Here are the myths that were shut down by an animal biologist who gave some fact-based rebuttals.
Myth #1: Dogs can be fully nourished with vegan meat/meals
Fact: Dogs’ stomachs work differently than humans. It is easier for them to digest meat than plants. They can eat plants, but it is a struggle for them to digest. That’s why plant protein sources like soy are not suitable for our pets.
Lab-designed protein supplements may offset the lack of meat in their diet. Still, they will put your canine pet at risk of a condition called PLE or protein-losing enteropathy.
PLE is not just one but a group of diseases that affect your dog’s stomach. It isn’t a simple diarrhea either but something far more complex than that.
Yes, our canine friends have somehow evolved to be “Flexi-eaters,” being human companions for a long time. But that doesn’t mean they cease to be instinctually carnivorous.
Myth #2: Dogs are happy and satisfied with vegan meals
Fact: The assumption that dogs are content and happy with no-meat meals is unfair.

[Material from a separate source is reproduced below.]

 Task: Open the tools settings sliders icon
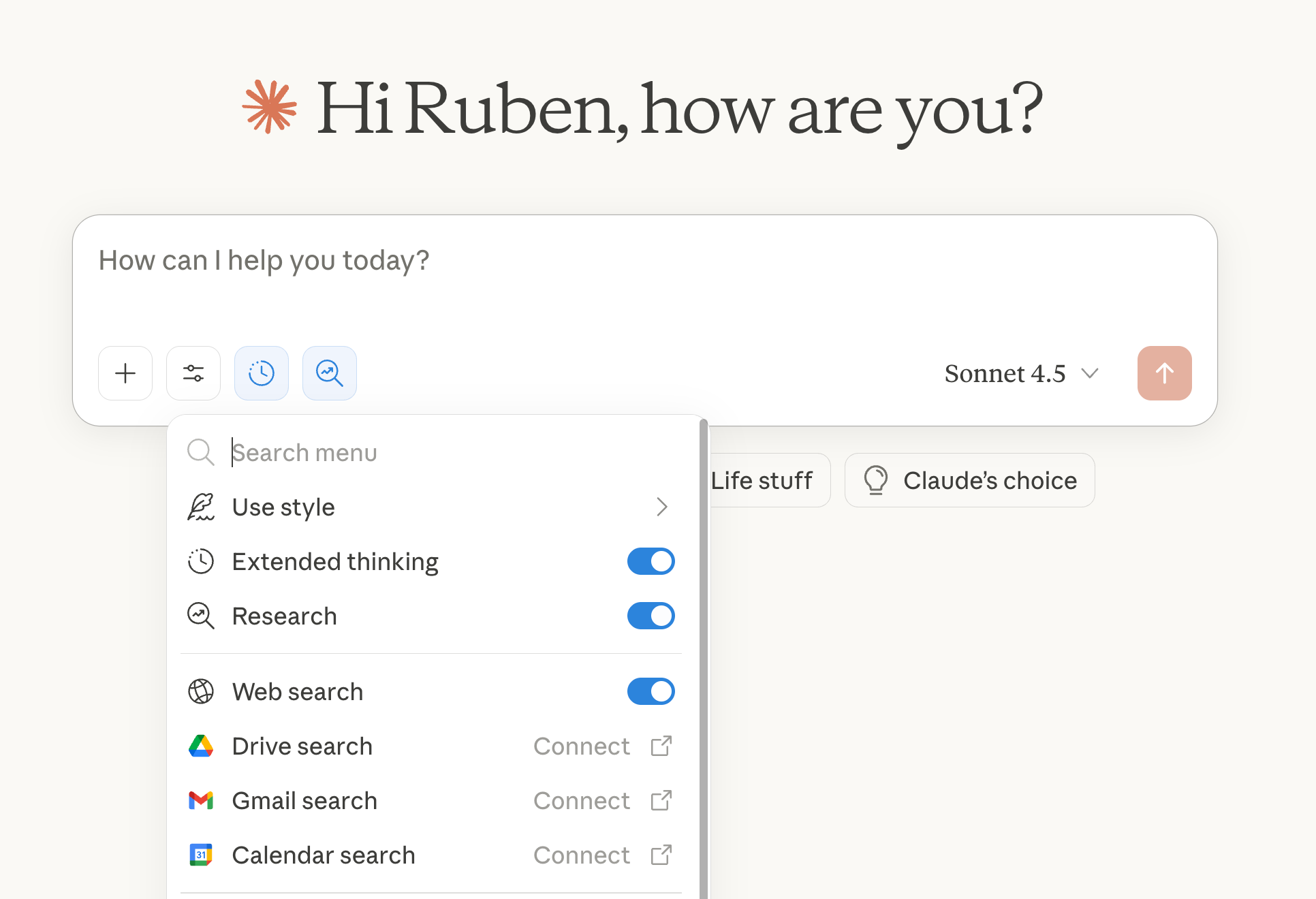click(x=193, y=373)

Do you know that the act of chewing meat alone makes them physically healthy and mentally happy? If denying your dog something that he or she enjoys is not animal cruelty, what is it?
While some vegan pet owners claim that their pet is excited about their vegan meal, this video tells you otherwise!
The poor husky couldn’t lie in front of the camera. When two bowls were presented to him, it was obvious how happy the husky was with the bowl filled with meat. That only proves the fact that when given a choice, they’d never choose the vegan meal!
Don’t be like that husky owner.
Choose to make your dog genuinely happy.
Myth #3: Without meat, dogs can live longer lives
Fact: The key to longer life expectancy in dogs is no different from humans’. They need a balanced lifestyle and a disease-free body.
To achieve that, they need
- Dog-appropriate nutrition
- Adequate mental stimulation
- Physical exercise and leisure
Dogs can get essential proteins from animal sources. Proteins such as keratin, collagen, and elastin are necessary to build healthy muscles and joints.
All of those are difficult (if at all) to obtain from a vegan meal.
5 Reasons Dogs Need Meat For Good Health
#1 Their stomach is designed for meat digestion
Canine tummies are designed so that it is easier for them to digest meat than plants. Odd? Well, that’s how a doggie gut works.
It is especially difficult for dogs to digest fibrous plant-based meals. This can lead to vitamin deficiencies in dogs because they will hardly absorb nutrients from a vegan diet.
#2 They need fatty acids and essential proteins
Meat can be bad for humans but not for our pooches. They get essential fatty acids and proteins from animal food sources. Meatless meals can easily lead to nutrient deficiencies in dogs.
#3 Meat is their natural food
Dogs are naturally carnivorous. Yes, they’ve adapted to domestic living with people and have somehow developed flexible eating habits. But meat for dogs is irresistible. Why, it’s doggie nature!
#4 Chewing meat is good for their mental health
Their sharp and pointed teeth are made to gnaw on and tear meat. Even their brain is hardwired for flesh-eating! How can we deny our dogs meat when it makes them happy and mentally healthy?
What dog breeds can be vegan?
Any breed can go vegan. Meatless diets can even benefit certain breeds. But do you know that chewing on meat alone brings them joy? Meat is a dog’s natural food. Plant-based meals are difficult for dogs to digest. This makes it hard for them to absorb nutrients too.
Can dogs be vegetarian?
Yes, dogs can be vegetarian, but it can be risky for our pooches. If you put your dog on a meatless diet, it’s like betting on your canine friend’s health and even life. Experts advise extreme caution if you decide to do the switch. Formulating a no-meat meal is not easy. Why make your life difficult?
Can dogs survive without meat?
Yes, dogs can survive without meat, but it’s a gamble. Imposing a vegan diet can pose a serious health risk on our pets. They may look OK on the surface, but they will lack key nutrients needed for optimum health and soon develop diseases in the long run. Do you want to see your dog slowly fall apart?